Le concept qui nous est proposé dans ce graphic novel et tellement original et intéressant que paradoxalement, c'est aussi ce qui sa faiblesse, dans le sens où il n'est pas suffisamment développé. Si l'histoire est belle et bien réalisée, on ne peut s'empêcher de ressentir un peu de frustration à la fin de notre lecture, frustration de ne pas avoir pu aller au bout de ce concept fantastique du cœur brisé, de son fonctionnement et de toutes ses possibilités. Il y a même finalement assez peu d'explications autour de celui-ci, mais pour le coup font partie de l'aspect mystique et métaphorique que dégage le récit.  Une suite pour se faire ne serait pour autant pas la bienvenue, la fin est bonne, bien qu'elle soit assez prévisible, et offre un vrai sentiment de "tourner la page".

 

J'ai régulièrement cité les deux auteurs ensemble dans cet chronique, une obligation tellement ils apparaissent indissociable dans la création et la réalisation de cet œuvre.
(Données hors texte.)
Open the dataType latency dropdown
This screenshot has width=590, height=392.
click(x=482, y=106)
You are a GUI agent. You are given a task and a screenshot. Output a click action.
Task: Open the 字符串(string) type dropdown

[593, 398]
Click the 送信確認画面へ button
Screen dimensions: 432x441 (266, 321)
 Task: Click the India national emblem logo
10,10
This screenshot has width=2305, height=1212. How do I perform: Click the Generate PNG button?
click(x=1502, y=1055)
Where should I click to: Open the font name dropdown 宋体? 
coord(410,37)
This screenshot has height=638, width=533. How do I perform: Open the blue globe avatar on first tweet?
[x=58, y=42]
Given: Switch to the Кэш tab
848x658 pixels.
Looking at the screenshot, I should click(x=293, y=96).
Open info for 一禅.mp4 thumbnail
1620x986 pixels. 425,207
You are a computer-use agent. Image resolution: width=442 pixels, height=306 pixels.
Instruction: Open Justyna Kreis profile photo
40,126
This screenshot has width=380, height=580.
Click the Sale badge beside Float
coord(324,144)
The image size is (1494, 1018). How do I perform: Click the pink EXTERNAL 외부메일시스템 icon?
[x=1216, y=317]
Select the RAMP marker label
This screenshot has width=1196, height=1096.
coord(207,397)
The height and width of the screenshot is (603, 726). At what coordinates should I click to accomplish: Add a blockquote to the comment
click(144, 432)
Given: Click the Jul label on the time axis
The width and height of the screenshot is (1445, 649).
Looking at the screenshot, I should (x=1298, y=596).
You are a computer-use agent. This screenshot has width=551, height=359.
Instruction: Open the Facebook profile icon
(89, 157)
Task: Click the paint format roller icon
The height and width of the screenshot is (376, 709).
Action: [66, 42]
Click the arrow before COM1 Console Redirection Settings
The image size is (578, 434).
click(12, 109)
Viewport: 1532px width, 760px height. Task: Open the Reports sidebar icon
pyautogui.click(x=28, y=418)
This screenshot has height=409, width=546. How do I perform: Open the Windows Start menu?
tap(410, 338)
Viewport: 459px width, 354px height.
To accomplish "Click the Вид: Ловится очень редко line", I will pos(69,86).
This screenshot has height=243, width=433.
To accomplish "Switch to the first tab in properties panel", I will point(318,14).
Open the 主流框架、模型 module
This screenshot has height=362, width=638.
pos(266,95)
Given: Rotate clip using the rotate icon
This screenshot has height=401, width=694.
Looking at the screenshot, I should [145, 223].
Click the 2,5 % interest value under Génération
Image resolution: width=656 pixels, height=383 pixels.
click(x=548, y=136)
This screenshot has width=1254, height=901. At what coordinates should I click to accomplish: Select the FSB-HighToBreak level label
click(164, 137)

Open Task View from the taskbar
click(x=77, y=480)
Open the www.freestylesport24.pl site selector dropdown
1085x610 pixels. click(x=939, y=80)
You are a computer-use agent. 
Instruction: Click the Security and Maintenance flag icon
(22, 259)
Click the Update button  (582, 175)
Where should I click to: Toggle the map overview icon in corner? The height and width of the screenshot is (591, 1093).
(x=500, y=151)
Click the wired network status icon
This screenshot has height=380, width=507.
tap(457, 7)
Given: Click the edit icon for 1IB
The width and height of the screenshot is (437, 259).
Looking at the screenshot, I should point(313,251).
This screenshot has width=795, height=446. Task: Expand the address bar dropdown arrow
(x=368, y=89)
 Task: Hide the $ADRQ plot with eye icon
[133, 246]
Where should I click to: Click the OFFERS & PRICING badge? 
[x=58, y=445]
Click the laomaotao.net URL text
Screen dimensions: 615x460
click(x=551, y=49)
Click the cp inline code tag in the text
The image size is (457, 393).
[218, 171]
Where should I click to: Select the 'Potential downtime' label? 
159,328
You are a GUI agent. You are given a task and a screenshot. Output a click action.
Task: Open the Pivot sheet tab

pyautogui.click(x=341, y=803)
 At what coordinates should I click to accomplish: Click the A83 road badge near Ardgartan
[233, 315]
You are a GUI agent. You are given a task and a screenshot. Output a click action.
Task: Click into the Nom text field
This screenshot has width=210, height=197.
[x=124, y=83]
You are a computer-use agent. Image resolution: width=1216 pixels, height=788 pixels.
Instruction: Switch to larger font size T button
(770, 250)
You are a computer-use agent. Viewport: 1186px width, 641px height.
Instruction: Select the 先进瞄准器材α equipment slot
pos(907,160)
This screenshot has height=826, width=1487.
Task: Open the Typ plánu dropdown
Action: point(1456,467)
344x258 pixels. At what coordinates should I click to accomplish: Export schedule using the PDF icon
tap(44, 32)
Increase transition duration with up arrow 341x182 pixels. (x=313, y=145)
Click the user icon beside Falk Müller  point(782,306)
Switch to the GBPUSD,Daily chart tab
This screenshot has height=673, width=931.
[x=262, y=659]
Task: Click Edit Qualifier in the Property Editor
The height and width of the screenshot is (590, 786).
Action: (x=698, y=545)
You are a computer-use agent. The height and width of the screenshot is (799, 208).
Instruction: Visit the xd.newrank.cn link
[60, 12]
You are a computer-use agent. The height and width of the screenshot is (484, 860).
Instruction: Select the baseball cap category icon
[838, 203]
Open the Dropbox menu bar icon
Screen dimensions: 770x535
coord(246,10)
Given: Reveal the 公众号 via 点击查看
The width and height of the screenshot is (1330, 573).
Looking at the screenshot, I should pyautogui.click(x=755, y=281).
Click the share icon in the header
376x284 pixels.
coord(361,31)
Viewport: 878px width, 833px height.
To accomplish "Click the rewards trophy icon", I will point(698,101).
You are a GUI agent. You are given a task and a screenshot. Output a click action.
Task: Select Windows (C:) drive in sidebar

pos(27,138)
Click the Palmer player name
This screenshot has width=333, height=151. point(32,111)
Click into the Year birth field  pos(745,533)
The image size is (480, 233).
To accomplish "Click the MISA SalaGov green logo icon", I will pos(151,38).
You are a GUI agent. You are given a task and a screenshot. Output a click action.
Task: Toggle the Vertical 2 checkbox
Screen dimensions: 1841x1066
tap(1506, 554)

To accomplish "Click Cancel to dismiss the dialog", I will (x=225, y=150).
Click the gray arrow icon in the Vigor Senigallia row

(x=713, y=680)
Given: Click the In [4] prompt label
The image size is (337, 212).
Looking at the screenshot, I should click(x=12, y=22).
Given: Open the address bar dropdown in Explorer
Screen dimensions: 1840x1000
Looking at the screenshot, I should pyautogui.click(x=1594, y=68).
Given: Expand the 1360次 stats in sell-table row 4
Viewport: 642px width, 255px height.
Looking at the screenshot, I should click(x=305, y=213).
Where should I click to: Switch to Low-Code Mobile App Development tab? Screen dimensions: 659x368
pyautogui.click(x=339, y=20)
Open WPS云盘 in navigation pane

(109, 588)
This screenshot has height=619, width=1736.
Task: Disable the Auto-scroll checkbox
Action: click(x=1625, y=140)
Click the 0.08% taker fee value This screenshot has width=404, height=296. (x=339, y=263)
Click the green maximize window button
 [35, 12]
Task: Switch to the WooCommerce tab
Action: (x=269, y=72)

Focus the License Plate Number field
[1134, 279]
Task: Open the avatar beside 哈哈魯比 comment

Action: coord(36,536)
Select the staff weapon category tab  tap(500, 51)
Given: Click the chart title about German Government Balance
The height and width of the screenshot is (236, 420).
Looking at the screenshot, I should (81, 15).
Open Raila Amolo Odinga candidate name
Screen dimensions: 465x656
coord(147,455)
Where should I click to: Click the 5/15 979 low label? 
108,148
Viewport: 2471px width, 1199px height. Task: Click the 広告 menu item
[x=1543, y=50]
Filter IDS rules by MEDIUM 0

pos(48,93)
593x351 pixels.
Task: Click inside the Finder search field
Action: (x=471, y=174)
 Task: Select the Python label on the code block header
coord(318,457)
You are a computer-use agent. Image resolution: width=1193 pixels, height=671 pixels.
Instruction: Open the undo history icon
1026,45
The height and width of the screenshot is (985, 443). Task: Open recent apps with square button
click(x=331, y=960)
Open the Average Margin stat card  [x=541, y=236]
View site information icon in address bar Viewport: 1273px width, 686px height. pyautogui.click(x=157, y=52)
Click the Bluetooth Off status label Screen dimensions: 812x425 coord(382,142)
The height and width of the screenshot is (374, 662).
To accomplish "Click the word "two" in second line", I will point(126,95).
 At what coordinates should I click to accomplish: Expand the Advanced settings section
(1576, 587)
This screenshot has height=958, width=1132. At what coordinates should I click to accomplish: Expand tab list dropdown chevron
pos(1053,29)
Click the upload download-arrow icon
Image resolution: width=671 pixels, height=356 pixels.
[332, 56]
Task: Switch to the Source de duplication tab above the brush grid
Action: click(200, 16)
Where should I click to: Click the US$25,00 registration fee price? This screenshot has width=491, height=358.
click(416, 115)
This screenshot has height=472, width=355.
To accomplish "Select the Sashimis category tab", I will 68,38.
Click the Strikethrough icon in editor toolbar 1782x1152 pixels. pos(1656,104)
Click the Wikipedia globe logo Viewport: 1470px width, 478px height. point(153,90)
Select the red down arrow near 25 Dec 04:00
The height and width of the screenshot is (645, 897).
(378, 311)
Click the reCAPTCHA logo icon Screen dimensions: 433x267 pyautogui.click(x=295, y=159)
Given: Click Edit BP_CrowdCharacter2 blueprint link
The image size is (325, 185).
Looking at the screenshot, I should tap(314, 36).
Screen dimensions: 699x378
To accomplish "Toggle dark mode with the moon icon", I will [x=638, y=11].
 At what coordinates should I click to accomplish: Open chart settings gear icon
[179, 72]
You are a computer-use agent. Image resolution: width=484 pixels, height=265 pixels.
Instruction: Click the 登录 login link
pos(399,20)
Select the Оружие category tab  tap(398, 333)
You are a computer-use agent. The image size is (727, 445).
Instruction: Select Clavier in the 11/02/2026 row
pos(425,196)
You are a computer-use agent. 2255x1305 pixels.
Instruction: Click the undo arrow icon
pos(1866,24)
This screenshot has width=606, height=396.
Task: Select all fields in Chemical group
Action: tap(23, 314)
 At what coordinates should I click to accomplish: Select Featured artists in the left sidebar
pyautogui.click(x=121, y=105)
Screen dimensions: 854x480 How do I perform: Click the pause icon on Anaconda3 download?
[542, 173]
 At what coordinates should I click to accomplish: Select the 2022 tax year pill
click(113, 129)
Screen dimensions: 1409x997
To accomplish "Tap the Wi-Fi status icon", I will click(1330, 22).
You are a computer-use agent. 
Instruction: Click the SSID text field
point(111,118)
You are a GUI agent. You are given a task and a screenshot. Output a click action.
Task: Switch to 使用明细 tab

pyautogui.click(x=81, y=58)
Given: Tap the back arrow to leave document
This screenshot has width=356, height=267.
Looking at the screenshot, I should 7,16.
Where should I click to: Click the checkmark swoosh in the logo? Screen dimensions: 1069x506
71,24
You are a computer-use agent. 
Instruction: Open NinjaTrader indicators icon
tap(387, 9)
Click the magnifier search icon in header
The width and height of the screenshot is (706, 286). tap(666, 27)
Les dessins de Meredith McLaren, assez caricaturaux, voir grossiers par moments, peuvent paraitre assez négligés au premier abord donnent une vraie puissance émotionnelle rare au scénario de Kelly Thompson. On ne s'attarde pas sur les détails, on ne veut pas quelque chose de réaliste et travaillé, les dessins visent surtout à toucher et à faire passer les émotions et ils le font rudement bien. La meilleure preuve en est que les parties les plus travaillés des dessins et surtout les plus prépondérantes s'avèrent être les yeux, ce n'est pas pour rien, il s'agit bien de ce que l'on appelle le miroir sur l'âme. Et forcément les expressions faciales de tous les personnages, Emma en tête, y gagnent en puissance. Ces dessins, également assez abstraits, collent parfaitement à l'intrigue et au concept du livre, qui sont de nature fantastiques, voir presque magiques, et donc forcément un peu abstraits, difficilement à cerner et encore moins à mettre en image. C'est pourtant ce que McLaren fait à merveille, notamment avec les superbes fresques lorsqu'Emma perd ou récupère des morceaux de son cœur. Les couleurs sont aussi très adaptées et mettent en lumière toutes les émotions que dégagent les pages, plus ou moins unies selon les émotions et sentiments ressentis par les personnages et changeant totalement de tons selon ces situations. On a le sentiment d'être imprégné de ces couleurs et de l'ambiance qu'elles créent.

 

En Résumé

 

LES POINTS FORTS

- Le concept original
- La justesse du récit
- L'humour et le second degré
- Les personnages
- L'ambiance et les dessins

LES POINTS FAIBLES

- Un idée qui méritait d'être plus explorée

 

4.5

Superbe !

{C}

Conclusion

Heart In A Box est un petit bijou d'originalité et de sincérité, Kelly Thompson et Meredith McLaren associent leurs talents en parfaite harmonie et signent une œuvre drôle et touchante, naviguant entre les genres et les émotions, servant une jolie fable humaine sur fond de fantastique. Un récit sombre et décalé, triste et plein d'espoir, une œuvre d'art qui fait exploser au grand jour le talent de ses auteurs.